What you will do:
Find and copy each line in the material below where the string "Task" occurs.

Available data:
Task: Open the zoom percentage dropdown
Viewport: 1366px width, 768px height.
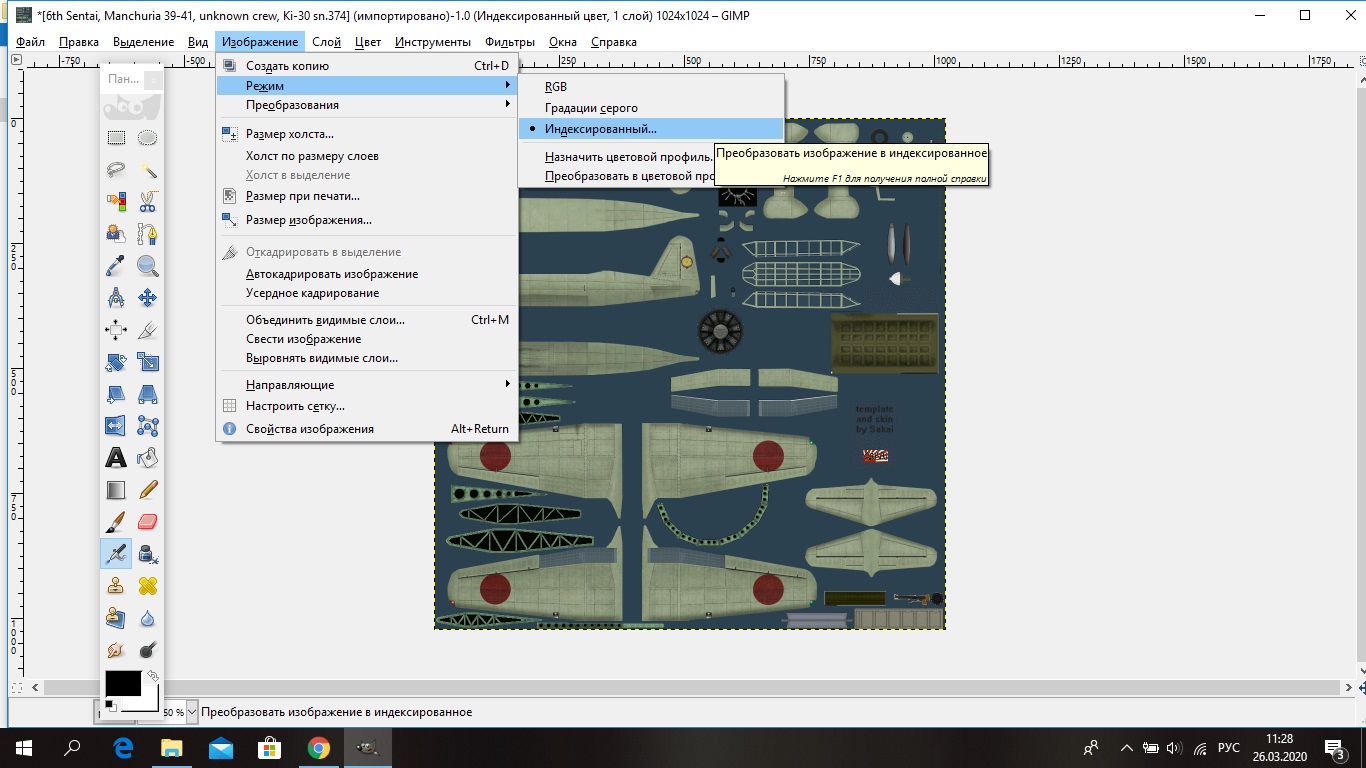Action: (192, 712)
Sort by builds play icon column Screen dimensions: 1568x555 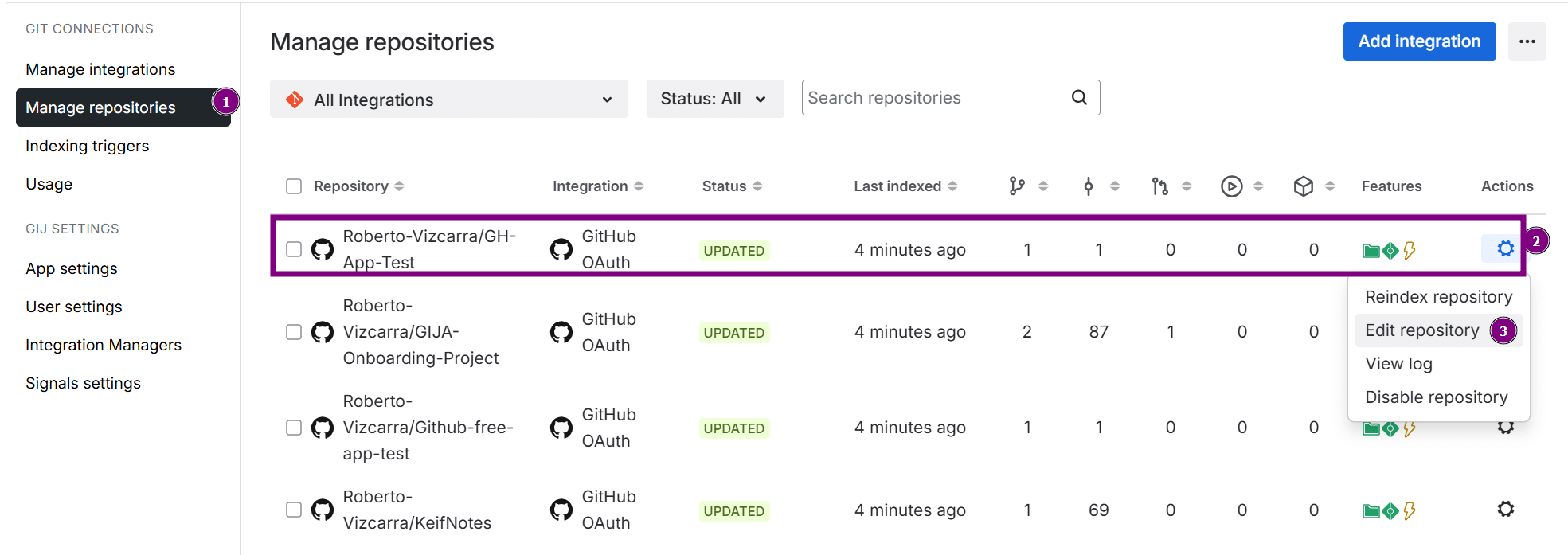pos(1231,186)
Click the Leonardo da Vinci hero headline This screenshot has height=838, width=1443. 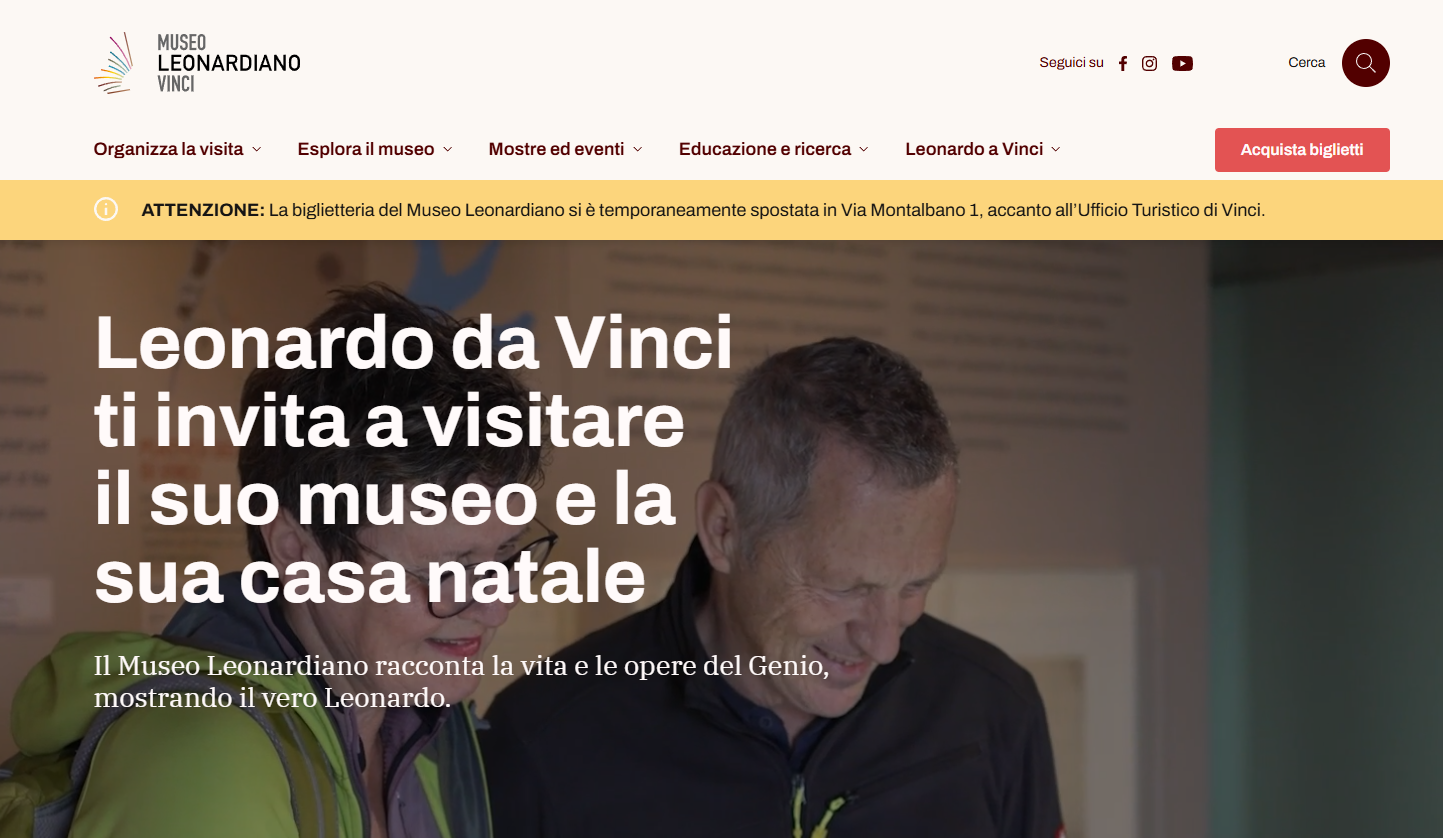coord(414,460)
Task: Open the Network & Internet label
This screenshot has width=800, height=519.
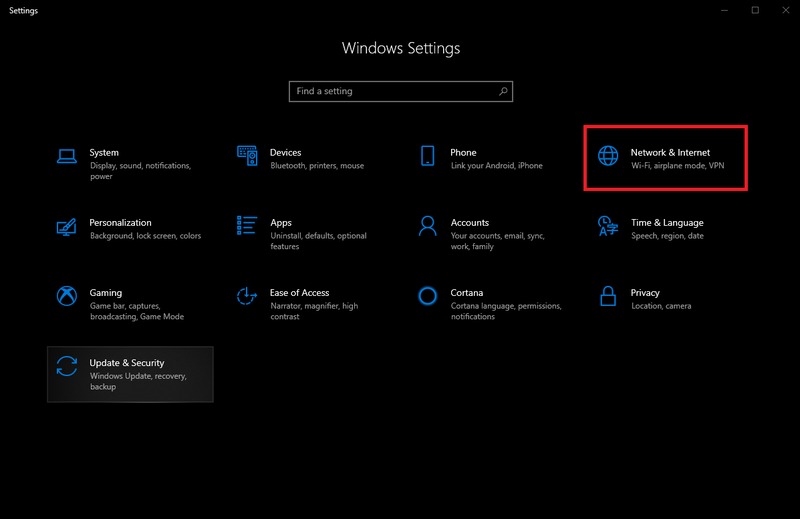Action: pos(670,153)
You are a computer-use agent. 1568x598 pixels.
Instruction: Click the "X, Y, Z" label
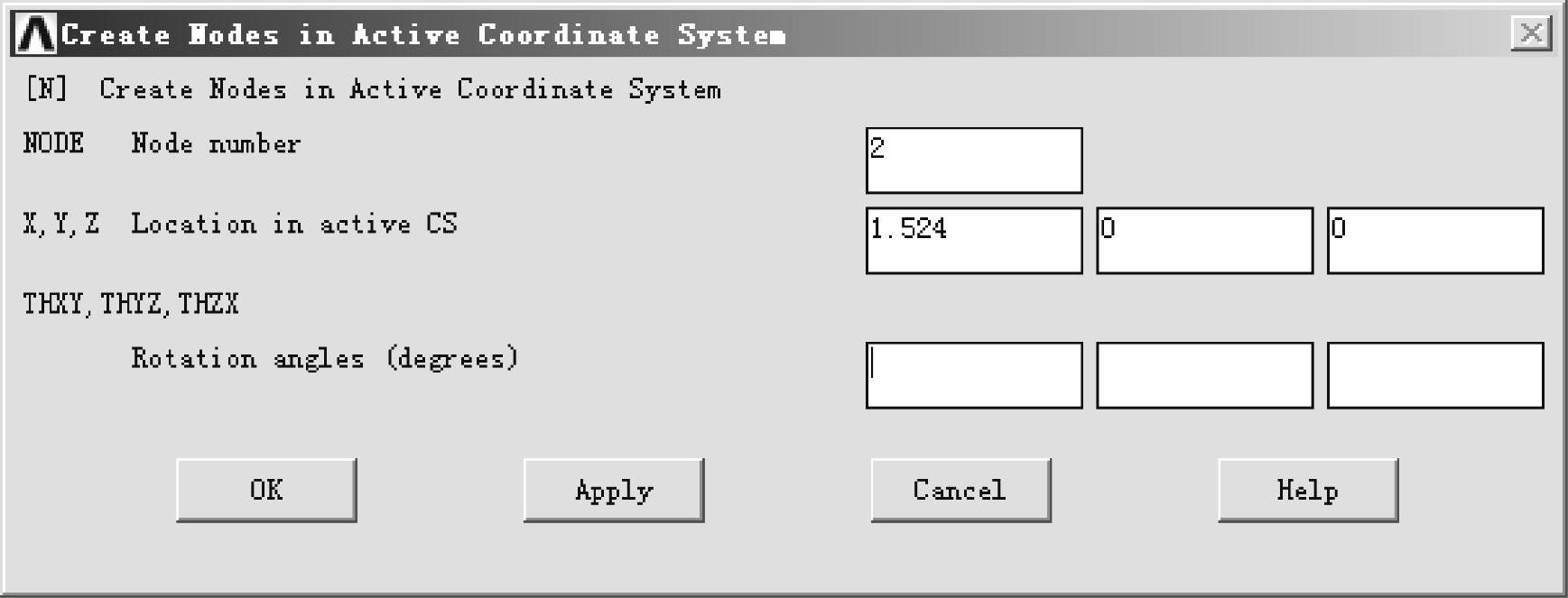(x=61, y=224)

Answer below:
Task: Open the zoom percentage dropdown
Task: Open the Network & Internet label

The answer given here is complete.